L'éviction d'une directrice de police dans les Landes crée des tensions

La directrice de la police des Landes licenciée, des réactions vives se font entendre.
L'éviction d'une directrice de police dans les Landes crée des tensions
La préfecture des Landes à Mont-de-Marsan, en 2006. WIKIMEDIA

La préfecture des Landes a annoncé, le 26 janvier, la mise à l'écart d'Agnès Mazin-Bottier, directrice départementale de la police nationale, en raison de « manquements répétés ».

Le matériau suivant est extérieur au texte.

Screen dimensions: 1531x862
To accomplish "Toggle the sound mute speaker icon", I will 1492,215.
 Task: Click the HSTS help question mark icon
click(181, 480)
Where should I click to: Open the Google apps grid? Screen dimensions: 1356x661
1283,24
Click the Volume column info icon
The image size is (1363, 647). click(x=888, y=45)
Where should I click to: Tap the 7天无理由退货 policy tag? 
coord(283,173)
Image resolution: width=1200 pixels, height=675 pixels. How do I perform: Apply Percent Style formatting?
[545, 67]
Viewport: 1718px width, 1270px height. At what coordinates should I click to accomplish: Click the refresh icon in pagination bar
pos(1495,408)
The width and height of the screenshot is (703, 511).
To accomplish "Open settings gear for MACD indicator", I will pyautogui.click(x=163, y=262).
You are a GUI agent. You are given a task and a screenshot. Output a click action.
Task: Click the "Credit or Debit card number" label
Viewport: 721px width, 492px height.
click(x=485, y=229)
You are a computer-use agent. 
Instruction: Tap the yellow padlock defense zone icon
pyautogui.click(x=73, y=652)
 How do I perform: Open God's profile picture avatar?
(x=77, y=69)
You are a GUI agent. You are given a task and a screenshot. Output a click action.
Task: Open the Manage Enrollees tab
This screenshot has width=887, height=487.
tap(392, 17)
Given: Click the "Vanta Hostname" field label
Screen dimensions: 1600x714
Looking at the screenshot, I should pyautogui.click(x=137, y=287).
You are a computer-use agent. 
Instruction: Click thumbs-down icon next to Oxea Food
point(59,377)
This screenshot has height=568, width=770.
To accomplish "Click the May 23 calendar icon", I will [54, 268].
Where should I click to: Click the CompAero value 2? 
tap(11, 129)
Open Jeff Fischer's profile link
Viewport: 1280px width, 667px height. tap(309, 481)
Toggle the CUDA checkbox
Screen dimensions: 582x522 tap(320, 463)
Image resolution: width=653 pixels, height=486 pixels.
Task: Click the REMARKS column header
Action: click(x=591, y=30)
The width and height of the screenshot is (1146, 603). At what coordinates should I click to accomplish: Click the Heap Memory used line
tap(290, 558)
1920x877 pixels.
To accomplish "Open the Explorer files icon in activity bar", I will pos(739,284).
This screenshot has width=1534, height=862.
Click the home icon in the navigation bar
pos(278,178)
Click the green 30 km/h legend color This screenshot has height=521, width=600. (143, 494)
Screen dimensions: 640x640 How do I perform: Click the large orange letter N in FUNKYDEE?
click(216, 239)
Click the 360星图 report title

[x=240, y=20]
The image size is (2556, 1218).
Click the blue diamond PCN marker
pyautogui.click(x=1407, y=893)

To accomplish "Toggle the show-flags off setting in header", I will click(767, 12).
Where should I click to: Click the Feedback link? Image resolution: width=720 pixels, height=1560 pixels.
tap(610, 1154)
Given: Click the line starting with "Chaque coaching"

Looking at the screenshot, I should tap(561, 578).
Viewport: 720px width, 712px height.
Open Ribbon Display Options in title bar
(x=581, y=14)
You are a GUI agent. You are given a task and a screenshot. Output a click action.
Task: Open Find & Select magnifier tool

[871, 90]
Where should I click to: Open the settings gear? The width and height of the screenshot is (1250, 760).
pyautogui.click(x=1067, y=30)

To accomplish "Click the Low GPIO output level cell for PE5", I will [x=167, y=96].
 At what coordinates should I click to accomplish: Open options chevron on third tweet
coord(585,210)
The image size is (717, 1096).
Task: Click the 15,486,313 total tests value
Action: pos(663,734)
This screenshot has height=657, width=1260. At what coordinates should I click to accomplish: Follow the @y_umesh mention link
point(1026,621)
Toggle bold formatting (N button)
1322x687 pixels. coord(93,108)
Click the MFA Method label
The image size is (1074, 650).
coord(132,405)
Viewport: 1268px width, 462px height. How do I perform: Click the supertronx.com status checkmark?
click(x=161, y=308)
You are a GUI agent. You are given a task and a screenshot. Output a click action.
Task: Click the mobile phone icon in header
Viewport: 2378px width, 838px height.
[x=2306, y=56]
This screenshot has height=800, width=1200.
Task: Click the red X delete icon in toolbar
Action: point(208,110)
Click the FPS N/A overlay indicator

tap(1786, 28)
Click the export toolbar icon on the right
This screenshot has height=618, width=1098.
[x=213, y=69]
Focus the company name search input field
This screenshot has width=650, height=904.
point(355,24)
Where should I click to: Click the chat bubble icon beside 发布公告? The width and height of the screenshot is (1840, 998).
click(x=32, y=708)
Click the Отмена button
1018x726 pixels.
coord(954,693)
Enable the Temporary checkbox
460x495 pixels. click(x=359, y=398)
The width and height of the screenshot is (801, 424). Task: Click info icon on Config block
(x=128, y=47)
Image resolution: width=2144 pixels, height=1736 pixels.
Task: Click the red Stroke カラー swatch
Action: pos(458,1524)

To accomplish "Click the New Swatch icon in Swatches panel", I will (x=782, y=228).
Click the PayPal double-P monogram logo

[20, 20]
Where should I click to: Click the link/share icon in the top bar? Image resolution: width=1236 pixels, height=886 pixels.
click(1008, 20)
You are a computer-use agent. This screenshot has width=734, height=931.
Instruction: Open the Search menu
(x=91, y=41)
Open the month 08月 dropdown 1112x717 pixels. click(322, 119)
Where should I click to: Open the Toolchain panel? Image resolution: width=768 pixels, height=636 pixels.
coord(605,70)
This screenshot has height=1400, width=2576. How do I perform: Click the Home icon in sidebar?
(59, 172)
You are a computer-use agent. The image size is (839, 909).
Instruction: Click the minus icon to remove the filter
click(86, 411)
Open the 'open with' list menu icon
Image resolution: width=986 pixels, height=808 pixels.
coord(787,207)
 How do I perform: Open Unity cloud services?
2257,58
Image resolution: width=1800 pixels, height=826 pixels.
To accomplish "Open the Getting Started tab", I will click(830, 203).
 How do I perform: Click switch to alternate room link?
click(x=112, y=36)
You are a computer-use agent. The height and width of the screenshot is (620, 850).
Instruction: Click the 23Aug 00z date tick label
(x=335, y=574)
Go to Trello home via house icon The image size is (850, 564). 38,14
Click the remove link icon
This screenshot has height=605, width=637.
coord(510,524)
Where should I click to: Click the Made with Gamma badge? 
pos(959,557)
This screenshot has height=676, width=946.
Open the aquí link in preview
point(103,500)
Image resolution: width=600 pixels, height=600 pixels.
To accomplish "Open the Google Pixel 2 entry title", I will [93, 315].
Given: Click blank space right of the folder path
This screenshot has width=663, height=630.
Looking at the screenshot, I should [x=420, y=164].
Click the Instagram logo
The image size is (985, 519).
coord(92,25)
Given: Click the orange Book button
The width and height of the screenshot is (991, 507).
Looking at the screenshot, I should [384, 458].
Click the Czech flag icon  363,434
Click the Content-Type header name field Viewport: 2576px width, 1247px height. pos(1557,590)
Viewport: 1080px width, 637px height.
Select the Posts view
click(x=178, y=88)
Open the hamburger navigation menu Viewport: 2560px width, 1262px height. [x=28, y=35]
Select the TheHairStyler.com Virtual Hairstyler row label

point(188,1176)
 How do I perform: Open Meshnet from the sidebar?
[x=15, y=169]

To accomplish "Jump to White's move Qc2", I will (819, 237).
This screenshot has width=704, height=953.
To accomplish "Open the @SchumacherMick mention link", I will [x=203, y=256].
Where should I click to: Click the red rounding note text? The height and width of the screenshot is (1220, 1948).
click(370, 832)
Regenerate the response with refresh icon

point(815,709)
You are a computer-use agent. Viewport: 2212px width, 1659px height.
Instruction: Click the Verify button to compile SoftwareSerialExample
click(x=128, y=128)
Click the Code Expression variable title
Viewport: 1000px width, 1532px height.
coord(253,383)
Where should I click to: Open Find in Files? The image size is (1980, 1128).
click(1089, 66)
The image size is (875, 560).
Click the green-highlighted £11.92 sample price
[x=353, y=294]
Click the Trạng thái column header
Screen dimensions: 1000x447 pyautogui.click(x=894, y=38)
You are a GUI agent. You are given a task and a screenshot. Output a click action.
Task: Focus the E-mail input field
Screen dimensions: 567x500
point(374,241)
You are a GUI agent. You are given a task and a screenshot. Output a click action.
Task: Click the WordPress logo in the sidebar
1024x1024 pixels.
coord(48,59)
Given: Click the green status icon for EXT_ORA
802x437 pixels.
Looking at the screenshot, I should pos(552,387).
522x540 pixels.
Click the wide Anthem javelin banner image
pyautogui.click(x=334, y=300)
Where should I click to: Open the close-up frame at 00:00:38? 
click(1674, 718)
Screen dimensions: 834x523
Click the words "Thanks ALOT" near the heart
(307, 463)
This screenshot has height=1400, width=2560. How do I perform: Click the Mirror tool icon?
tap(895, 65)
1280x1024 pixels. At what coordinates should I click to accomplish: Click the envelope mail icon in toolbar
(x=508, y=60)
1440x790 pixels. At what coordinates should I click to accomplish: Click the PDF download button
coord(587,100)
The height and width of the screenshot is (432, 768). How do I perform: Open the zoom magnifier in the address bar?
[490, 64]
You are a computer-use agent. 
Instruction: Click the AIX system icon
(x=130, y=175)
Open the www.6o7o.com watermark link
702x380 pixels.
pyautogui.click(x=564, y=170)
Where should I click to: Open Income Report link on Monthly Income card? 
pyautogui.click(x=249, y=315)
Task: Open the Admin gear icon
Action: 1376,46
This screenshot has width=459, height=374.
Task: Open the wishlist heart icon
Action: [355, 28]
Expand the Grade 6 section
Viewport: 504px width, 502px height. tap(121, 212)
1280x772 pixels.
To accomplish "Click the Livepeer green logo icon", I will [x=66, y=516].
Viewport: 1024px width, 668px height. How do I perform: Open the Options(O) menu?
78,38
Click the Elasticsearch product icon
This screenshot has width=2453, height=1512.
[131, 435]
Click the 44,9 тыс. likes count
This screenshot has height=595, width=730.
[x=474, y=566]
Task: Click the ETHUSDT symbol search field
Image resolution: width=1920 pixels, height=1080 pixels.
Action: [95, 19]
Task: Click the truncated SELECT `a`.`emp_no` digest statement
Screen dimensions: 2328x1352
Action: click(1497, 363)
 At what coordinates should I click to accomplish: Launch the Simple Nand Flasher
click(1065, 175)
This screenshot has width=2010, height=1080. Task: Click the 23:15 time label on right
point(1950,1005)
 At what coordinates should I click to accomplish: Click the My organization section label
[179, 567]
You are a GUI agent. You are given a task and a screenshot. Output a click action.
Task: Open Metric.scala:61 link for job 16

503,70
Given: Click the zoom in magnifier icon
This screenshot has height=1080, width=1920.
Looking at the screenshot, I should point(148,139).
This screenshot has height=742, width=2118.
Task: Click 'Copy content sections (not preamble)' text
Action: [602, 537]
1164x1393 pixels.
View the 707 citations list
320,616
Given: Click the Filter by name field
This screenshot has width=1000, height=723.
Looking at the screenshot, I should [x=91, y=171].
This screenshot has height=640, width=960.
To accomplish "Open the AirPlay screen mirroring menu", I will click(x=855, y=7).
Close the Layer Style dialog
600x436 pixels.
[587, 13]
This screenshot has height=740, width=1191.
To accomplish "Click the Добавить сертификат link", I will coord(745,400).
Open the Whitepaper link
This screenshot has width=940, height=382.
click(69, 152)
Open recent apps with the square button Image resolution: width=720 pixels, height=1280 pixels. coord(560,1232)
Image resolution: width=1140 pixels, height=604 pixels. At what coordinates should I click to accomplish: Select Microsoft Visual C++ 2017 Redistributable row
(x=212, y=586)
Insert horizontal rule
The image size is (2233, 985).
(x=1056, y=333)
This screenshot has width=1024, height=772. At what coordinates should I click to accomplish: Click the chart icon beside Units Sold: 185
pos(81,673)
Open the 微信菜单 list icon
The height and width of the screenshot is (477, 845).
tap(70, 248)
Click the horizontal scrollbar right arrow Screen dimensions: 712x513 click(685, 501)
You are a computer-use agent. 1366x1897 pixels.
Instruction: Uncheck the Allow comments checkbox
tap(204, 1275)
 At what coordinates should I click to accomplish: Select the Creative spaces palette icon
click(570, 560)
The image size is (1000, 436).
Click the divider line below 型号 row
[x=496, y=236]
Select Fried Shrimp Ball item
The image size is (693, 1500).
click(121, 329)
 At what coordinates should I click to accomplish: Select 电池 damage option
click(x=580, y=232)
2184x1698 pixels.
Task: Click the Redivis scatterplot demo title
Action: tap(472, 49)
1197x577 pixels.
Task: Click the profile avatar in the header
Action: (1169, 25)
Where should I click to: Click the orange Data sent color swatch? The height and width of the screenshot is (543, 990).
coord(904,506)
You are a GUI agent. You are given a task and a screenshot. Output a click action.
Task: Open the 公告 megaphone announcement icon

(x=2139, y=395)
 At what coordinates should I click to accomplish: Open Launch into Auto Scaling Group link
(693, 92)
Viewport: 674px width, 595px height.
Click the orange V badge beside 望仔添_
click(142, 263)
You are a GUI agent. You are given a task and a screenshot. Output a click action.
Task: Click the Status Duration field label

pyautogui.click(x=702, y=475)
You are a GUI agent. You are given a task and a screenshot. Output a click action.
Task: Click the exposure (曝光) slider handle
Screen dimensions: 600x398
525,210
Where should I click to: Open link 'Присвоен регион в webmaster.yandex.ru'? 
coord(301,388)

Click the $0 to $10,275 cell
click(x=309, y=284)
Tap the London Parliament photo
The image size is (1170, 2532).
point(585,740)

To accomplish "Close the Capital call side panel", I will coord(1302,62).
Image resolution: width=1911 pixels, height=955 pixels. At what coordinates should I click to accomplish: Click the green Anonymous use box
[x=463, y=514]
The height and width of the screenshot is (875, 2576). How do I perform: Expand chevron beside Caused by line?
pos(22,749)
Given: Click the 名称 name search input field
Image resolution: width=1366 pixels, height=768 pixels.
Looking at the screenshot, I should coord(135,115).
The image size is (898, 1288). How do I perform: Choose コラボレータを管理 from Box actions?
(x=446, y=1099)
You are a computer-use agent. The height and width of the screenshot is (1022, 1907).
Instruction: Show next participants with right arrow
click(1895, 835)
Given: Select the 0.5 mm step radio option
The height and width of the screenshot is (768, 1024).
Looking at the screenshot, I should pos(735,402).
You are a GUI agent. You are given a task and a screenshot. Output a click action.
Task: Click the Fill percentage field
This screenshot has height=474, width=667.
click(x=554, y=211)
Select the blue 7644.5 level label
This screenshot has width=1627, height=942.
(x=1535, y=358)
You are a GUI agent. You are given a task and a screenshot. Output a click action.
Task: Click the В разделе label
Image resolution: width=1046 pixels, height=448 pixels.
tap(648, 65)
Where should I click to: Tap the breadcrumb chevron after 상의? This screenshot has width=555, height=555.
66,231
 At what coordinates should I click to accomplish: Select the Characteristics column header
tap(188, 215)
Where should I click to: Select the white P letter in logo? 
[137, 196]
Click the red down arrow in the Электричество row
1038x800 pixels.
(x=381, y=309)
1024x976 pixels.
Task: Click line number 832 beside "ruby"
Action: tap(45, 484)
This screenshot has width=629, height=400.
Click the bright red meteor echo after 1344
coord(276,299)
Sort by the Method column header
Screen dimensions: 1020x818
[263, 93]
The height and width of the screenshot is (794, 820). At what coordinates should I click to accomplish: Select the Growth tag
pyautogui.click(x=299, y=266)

Dans un communiqué, le cabinet du préfet, Gilles Clavreul, a précisé que cette décision fait suite à une série de faits ayant entraîné deux rappels à l’ordre, notamment durant l’été 2025. « Des problèmes supplémentaires ont été constatés depuis le début du mouvement des agriculteurs en décembre », ce qui a conduit à la demande de cessation de fonction.

Un incident marquant qui a joué un rôle crucial dans cette décision a été la gestion d’une manifestation agricole non déclarée le 11 janvier. Lors de cet événement, « des individus ont soudé des chaînes sur les grilles de la préfecture », ce qui a suscité la réaction du préfet. Ce dernier aurait demandé à la commissaire de disperser les manifestants, instruction qui, selon le communiqué, n'a pas été suivie.

Après plus de trente-six ans au service de la police, Mazin-Bottier avait annoncé son départ à la retraite anticipé le 14 janvier. Ce départ était, selon des sources, prévu pour l'automne 2026.

« On privilégie toujours le dialogue »

Le Syndicat des commissaires de la police nationale (SCPN) a vivement critiqué cette décision, la qualifiant d'« illégale », « arbitraire » et « méprisante ». Selon eux, cette décision aurait été communiquée par SMS, et ils reprochent au préfet d'« avoir désobéi ».

Frédéric Lauze, secrétaire général du SCPN, a souligné que c’était grâce au « dialogue normal et fluide » établi par la commissaire que la manifestation s'est déroulée de manière pacifique, sans violence ni dégradation. « Les agriculteurs ne sont pas des black blocs, mais des interlocuteurs respectables », a-t-il affirmé, ajoutant que l'effectif de la DDPN, avec seulement dix personnes, ne permet pas une intervention musclée, si nécessaire.

Dans un contexte de tensions croissantes, le syndicat a demandé une réunion avec le ministre de l’Intérieur, Laurent Nuñez, pour exposer « la pression » et l'« immixtion de plus en plus forte » de certains préfets dans la gestion du maintien de l'ordre.